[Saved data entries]
========

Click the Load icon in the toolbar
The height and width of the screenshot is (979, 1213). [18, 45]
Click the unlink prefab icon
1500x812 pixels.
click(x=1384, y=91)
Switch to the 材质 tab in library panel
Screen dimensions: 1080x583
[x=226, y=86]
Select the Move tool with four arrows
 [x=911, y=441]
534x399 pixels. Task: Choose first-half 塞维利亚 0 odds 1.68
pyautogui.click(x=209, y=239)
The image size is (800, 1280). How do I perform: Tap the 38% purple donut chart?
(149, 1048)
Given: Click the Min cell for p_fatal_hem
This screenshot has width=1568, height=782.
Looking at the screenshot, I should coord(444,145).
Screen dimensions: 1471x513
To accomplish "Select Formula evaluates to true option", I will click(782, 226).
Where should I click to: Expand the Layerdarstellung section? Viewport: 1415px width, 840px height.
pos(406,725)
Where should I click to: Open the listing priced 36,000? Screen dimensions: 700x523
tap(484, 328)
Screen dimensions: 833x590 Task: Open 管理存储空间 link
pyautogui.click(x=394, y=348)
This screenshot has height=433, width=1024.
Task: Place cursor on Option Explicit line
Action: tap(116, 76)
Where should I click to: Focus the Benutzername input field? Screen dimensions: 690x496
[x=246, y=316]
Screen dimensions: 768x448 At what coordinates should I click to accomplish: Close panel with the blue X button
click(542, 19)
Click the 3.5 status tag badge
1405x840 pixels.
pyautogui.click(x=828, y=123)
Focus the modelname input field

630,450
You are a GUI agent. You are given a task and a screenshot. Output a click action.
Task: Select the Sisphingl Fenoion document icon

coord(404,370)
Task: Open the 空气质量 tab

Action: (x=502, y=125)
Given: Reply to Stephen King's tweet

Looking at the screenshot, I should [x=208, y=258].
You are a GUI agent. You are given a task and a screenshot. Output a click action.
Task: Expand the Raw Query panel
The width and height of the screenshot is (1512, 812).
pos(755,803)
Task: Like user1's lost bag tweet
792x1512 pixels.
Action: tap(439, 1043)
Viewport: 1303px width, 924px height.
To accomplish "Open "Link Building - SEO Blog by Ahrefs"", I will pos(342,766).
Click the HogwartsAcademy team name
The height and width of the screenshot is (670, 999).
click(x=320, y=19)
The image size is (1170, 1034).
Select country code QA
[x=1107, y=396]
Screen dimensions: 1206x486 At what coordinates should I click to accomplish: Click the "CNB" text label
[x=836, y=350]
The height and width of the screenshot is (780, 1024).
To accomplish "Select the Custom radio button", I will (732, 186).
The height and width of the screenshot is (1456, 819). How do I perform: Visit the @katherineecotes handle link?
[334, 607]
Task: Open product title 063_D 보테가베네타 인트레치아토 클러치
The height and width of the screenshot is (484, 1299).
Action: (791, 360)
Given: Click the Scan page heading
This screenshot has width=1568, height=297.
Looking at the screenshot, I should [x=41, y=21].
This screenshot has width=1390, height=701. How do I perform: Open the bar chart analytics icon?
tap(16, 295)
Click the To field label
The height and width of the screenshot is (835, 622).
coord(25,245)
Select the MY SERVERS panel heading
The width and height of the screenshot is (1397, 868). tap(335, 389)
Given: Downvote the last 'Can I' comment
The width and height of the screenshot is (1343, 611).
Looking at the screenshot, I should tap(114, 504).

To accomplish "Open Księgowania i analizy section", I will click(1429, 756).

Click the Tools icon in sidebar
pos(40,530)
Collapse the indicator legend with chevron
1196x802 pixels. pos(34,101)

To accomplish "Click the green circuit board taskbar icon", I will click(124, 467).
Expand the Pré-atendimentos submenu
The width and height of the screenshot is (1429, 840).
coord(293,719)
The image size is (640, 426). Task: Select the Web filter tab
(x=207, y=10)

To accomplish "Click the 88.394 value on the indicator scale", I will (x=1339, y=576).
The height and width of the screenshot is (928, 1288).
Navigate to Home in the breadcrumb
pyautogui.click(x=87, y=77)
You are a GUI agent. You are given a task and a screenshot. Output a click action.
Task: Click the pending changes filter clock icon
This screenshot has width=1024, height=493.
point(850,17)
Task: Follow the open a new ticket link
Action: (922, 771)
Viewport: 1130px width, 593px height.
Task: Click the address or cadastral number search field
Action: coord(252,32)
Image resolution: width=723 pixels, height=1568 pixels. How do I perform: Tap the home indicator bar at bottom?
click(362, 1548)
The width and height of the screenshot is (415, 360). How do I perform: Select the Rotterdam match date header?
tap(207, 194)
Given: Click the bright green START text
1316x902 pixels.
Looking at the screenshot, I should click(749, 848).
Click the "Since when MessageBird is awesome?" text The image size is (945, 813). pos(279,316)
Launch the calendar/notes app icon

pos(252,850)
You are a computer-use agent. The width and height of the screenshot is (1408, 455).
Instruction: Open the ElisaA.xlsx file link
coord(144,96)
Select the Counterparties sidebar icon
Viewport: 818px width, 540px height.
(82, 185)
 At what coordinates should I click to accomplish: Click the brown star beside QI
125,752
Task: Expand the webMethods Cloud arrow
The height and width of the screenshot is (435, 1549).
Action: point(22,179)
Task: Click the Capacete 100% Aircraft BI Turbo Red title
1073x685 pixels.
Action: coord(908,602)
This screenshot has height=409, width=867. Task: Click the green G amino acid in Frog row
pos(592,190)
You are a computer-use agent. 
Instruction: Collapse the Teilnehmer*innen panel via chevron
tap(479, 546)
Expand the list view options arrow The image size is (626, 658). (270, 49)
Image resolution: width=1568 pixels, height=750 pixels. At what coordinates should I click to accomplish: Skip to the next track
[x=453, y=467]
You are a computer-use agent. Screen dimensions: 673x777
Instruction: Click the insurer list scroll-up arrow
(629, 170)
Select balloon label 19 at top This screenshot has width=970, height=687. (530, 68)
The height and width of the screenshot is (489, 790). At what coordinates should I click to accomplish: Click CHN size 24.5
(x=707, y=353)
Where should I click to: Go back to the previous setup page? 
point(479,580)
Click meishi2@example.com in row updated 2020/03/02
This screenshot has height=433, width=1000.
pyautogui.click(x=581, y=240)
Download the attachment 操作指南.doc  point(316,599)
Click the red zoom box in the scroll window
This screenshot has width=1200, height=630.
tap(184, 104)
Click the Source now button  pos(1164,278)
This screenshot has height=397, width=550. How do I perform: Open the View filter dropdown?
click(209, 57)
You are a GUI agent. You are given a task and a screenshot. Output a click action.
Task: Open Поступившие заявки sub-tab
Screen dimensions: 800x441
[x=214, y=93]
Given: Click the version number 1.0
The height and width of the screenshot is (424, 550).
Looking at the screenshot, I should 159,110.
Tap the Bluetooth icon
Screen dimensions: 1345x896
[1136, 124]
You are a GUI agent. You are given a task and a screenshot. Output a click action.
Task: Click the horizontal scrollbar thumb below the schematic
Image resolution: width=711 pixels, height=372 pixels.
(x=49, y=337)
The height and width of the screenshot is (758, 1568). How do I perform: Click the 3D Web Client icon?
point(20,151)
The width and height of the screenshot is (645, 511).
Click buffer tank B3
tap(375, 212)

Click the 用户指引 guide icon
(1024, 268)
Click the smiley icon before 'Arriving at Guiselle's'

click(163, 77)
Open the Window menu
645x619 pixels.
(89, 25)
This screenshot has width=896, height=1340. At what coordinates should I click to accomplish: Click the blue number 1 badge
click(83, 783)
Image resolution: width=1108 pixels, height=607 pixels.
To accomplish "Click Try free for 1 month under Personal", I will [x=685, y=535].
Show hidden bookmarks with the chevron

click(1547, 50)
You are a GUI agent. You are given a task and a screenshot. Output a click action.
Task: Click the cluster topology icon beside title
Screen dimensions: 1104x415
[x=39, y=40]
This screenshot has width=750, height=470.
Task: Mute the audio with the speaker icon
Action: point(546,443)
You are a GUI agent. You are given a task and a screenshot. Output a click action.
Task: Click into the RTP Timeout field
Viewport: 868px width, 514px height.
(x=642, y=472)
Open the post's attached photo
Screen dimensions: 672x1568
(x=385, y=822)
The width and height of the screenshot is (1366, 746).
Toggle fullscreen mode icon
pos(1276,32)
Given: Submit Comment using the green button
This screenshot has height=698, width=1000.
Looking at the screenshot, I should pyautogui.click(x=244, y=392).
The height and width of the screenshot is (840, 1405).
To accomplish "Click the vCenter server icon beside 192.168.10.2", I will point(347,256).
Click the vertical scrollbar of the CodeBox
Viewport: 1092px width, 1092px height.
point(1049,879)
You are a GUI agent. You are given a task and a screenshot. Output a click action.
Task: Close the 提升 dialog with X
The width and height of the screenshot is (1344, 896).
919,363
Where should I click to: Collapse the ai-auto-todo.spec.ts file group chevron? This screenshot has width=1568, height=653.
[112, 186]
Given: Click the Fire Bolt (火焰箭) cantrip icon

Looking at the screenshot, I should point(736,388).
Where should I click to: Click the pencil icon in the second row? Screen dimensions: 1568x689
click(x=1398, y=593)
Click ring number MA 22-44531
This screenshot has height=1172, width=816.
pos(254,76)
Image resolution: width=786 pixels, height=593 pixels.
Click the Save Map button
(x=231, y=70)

========

Looking at the records above, which lines contain "title"? Copy those lines.

◆ Task solution
Task: Open product title 063_D 보테가베네타 인트레치아토 클러치
Task: Click the Capacete 100% Aircraft BI Turbo Red title
Task: Click the cluster topology icon beside title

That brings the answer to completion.